Metric Teacher (LLM) SetFit Student Model2Vec Student
Inference Speed 1x (baseline) 50-100x faster 200-500x faster
Typical Accuracy 100% (baseline) 80-95% retained 70-85% retained
Model Size 10-100GB 400MB-1GB 50-100MB
Training Time N/A Minutes Seconds

Why Distillation Works

  1. Teacher provides rich supervision: The zero-shot model's predictions capture nuanced patterns and edge cases that would be hard to label manually.

  2. Student learns task-specific patterns: Fine-tuning focuses the smaller model on your exact task, rather than general-purpose language understanding.

  3. Knowledge compression: The essential decision boundaries are captured in a much smaller parameter space.

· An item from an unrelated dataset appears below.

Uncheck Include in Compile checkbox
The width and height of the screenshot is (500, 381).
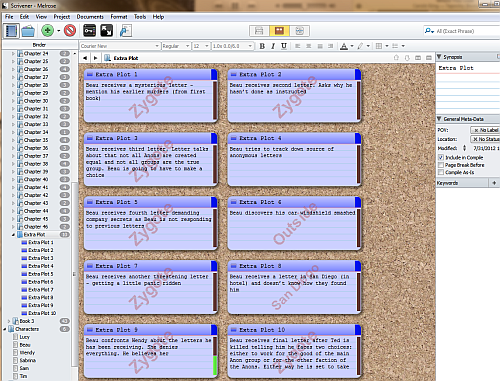(x=441, y=157)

  4. Task specialization beats general capability: A 100M parameter model fine-tuned for sentiment analysis can outperform a 7B parameter general model on that specific task.

When to Use Distillation

Distillation is valuable when:

  • You have processed documents with task results from zero-shot models
  • You need faster inference for production deployment
  • You want to reduce API costs by avoiding repeated LLM calls
  • You're willing to fine-tune a model for your specific task

Warning

Currently, only the Classification task has full distillation support via task.distill(). Other tasks implement to_hf_dataset() for exporting results to Hugging Face datasets, allowing custom training workflows.

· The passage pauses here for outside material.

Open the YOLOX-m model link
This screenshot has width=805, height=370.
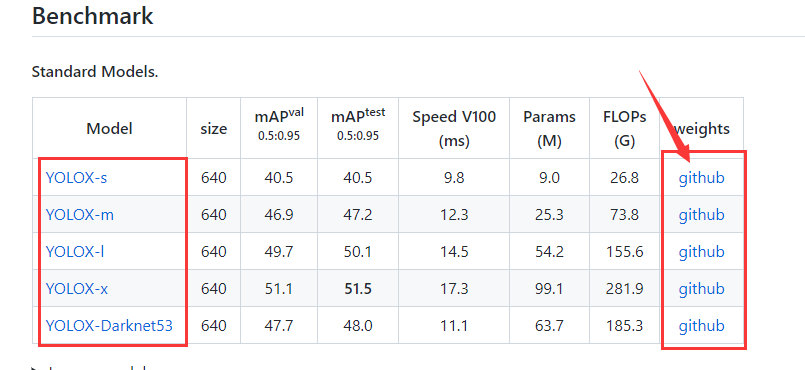80,215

Choosing a Distillation Framework

sieves supports two distillation frameworks, each optimized for different scenarios:

Use SetFit when:

  • You need good accuracy with limited data (50-500 examples)
  • Inference speed is important but not critical (10-100x faster than LLM)
  • You can afford ~1GB model size
  • You want mature, well-tested framework (built on sentence-transformers)

Use Model2Vec when:

  • Inference speed is critical (need 100x+ faster than LLM)
  • Memory is constrained (<100MB models preferred)
  • You have sufficient training data (500+ examples recommended)
  • Slight accuracy loss is acceptable
  • You need extreme efficiency (CPU-only deployment, edge devices)

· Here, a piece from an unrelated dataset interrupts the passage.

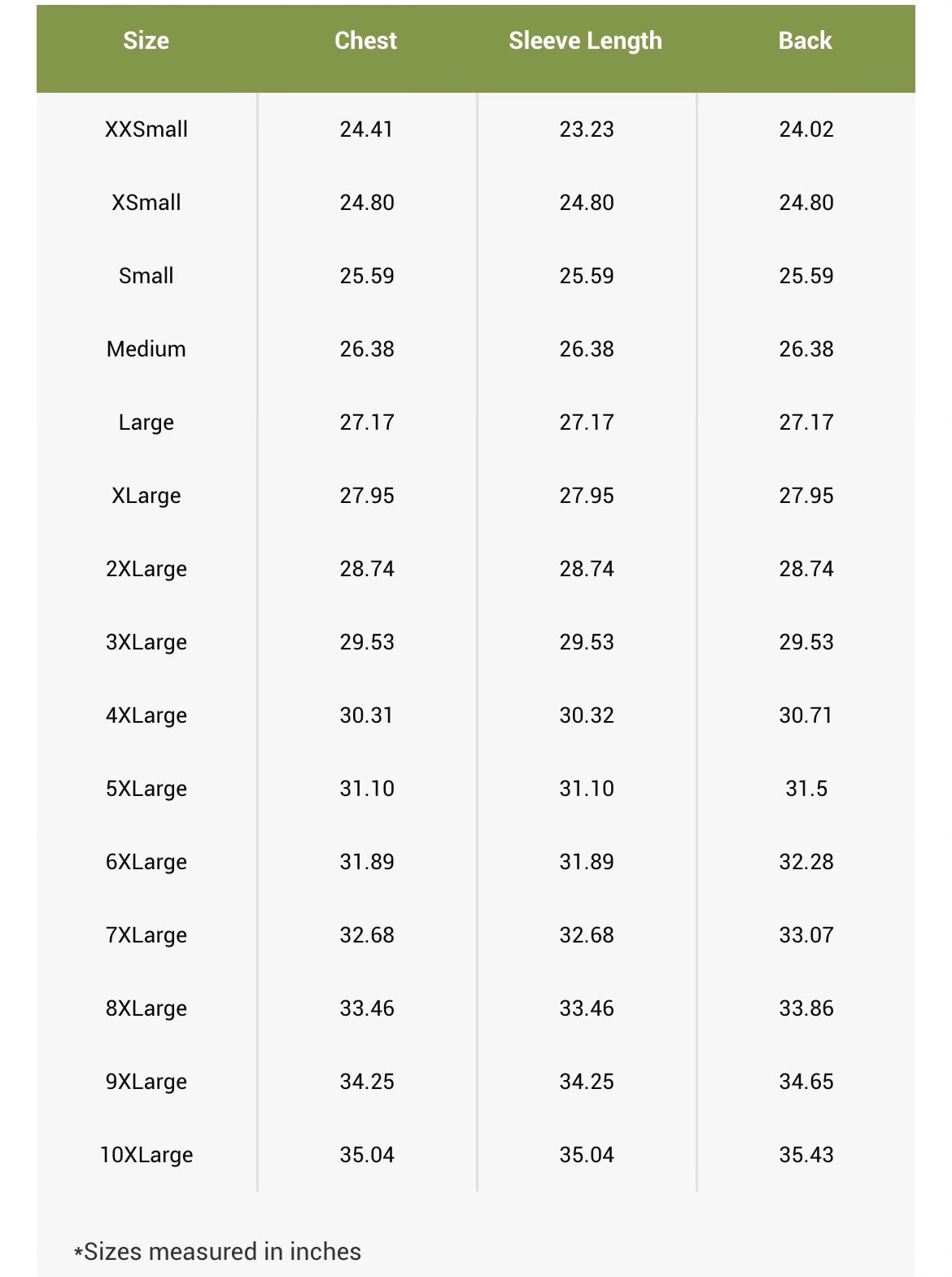The width and height of the screenshot is (952, 1277).
Task: Select the 10XLarge back value 35.43
Action: click(806, 1155)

When to skip distillation:

  • You have <50 training examples per class - Not enough data for reliable student model
  • Inference speed isn't a bottleneck - Just use the teacher model directly
  • Model accuracy is paramount - Teacher model will always be more accurate
  • Teacher model is already small - Distillation overhead may not be worth it

Quick Comparison Table

Aspect SetFit Model2Vec
Min data 50-100 examples 500+ examples
Model size ~400MB-1GB ~50MB-100MB
Training time Minutes Seconds
Best for General classification Extreme speed/efficiency

Quick Example

Here's a step-by-step guide to distilling a classification task using setfit.

1. Import Dependencies

Start by importing the required modules for distillation:

import dspy
from sieves import tasks, Doc, Pipeline
from sieves.tasks import DistillationFramework
from setfit import SetFitModel

These imports provide the task classes, distillation framework, and setfit model loader needed for the complete distillation workflow.

2. Prepare Training Data

With our dependencies ready, let's create labeled training documents. SetFit requires at least 3 examples per label, but more examples (50-100+) will produce better results:

# 1. Create MINIMAL training data (9 examples - 3 per label)
docs = [
    Doc(text="New AI model released", meta={"label": "technology"}),
    Doc(text="Software update announced", meta={"label": "technology"}),
    Doc(text="Smartphone innovation unveiled", meta={"label": "technology"}),
    Doc(text="Election results in", meta={"label": "politics"}),
    Doc(text="Parliament votes on bill", meta={"label": "politics"}),
    Doc(text="Political debate tonight", meta={"label": "politics"}),
    Doc(text="Team wins game", meta={"label": "sports"}),
    Doc(text="Championship final scores", meta={"label": "sports"}),
    Doc(text="Olympic athlete breaks record", meta={"label": "sports"}),
]

Each document includes the text and a ground truth label in its metadata. These will be used to train the student model to replicate the teacher's behavior.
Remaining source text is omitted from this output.